ヴィンスの胸が陥没してその身が吹き飛ぶ。[猛虎硬爬山]、必殺の連撃を完遂してなお嘉睿の動きは止まらない。彼は地に突き刺さしていた槍、六合大槍と呼ばれる、3mはある長柄の槍を掴んだ。
「ヅエェェァッ!」
それを手の中でまわすと、狙いを定め、まるで投擲するかのように全勁を込めて突き出した。
八極拳の動きは槍術の動きである。
竜の肉を穿つ一撃。
――これぞ我が屠竜之技!
ヴィンスの腕が交差受けに動く。その動きは頭部を護る動き。
しかし槍はヴィンスの心臓の上、胸に大穴を開けて貫通した。
百舌鳥の早贄の如く。槍が1mほど彼の身体を貫通している。
だが彼は膝すらつかず、その足は地面を捉えたままだ。
「決闘士ヴィンス!」
審判が駆け寄ろうとする。ヴィンスの手が持ち上がる。
右の手のひらが審判を拒絶した。
槍が完全に背まで貫通している状態でヴィンスは拳を構える。
虚ろな焦点の合わぬ榛の瞳が、それでも嘉睿を見つめている。
槍が炎に包まれた。柄が燃え落ち、胸の大穴が露わになる。
ヴィンスの胸から間欠泉のように噴き出す鮮血が、びちゃびちゃと砂を染めた。
「そこまで!」
審判は一瞬躊躇したが、その声が闘技場に響いた。
嘉睿の全身は汗に塗れていた。漢服は破れ上半身は剥き出し。その両の腕は指先から肘まで真紅に染まっている。全ては返り血だ。

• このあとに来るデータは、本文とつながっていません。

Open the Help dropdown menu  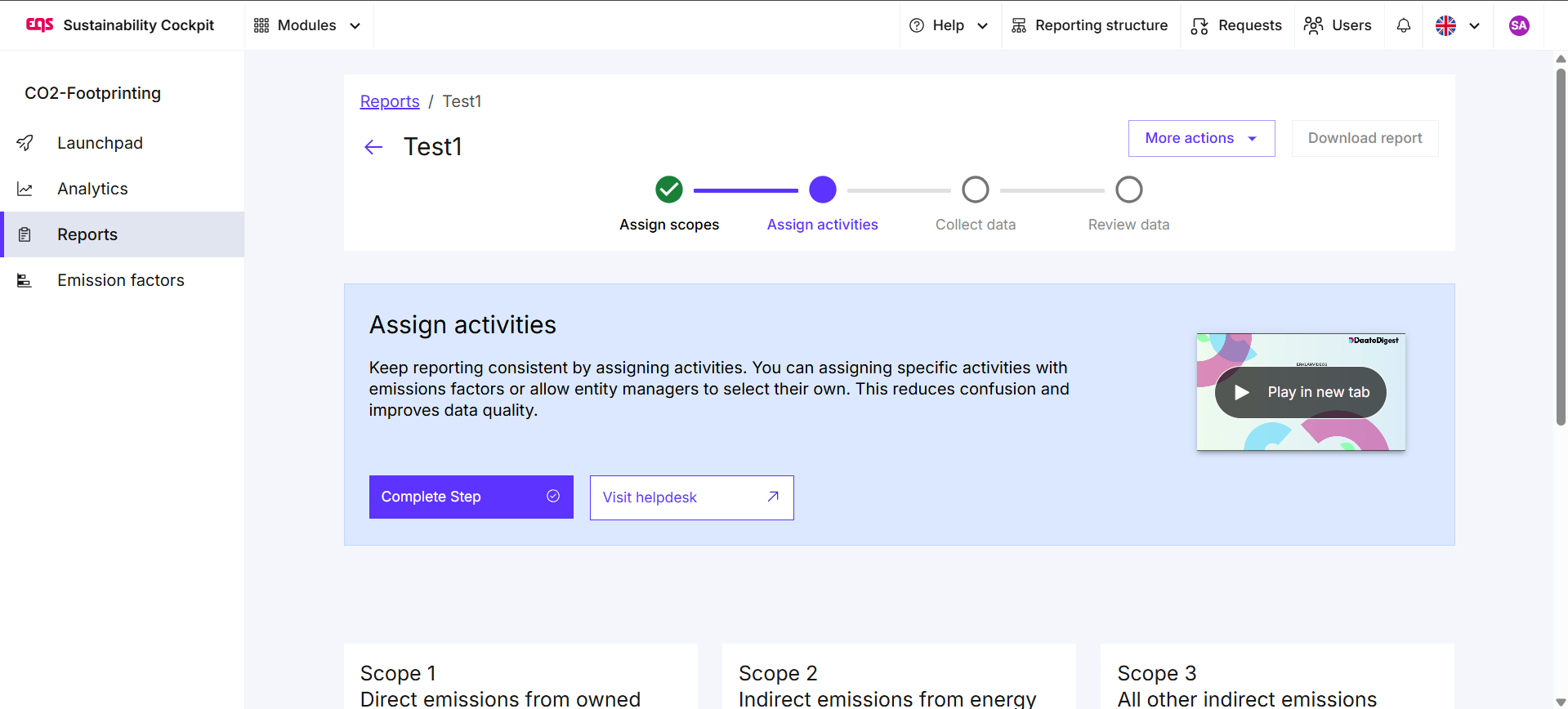[949, 25]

一方のヴィンスは全身が血塗れであった。彼の周囲の砂地が広範囲にじっとりと血を吸い、錆色に染まっている。
「勝者、嘉睿!」
歓声が上がる。
私は本当に勝ったのか?
嘉睿は思う。
気功で覆われているはずの彼の手は、幾度の打撃に痺れ感覚がない。拳の骨も折れているやも知れぬ。
そして魔力も尽きかけている。立っているのは虚勢に近い。
ヴィンスの瞳がふ、と焦点をとりもどした。
自分の正面にいる審判にぽつりと尋ねた。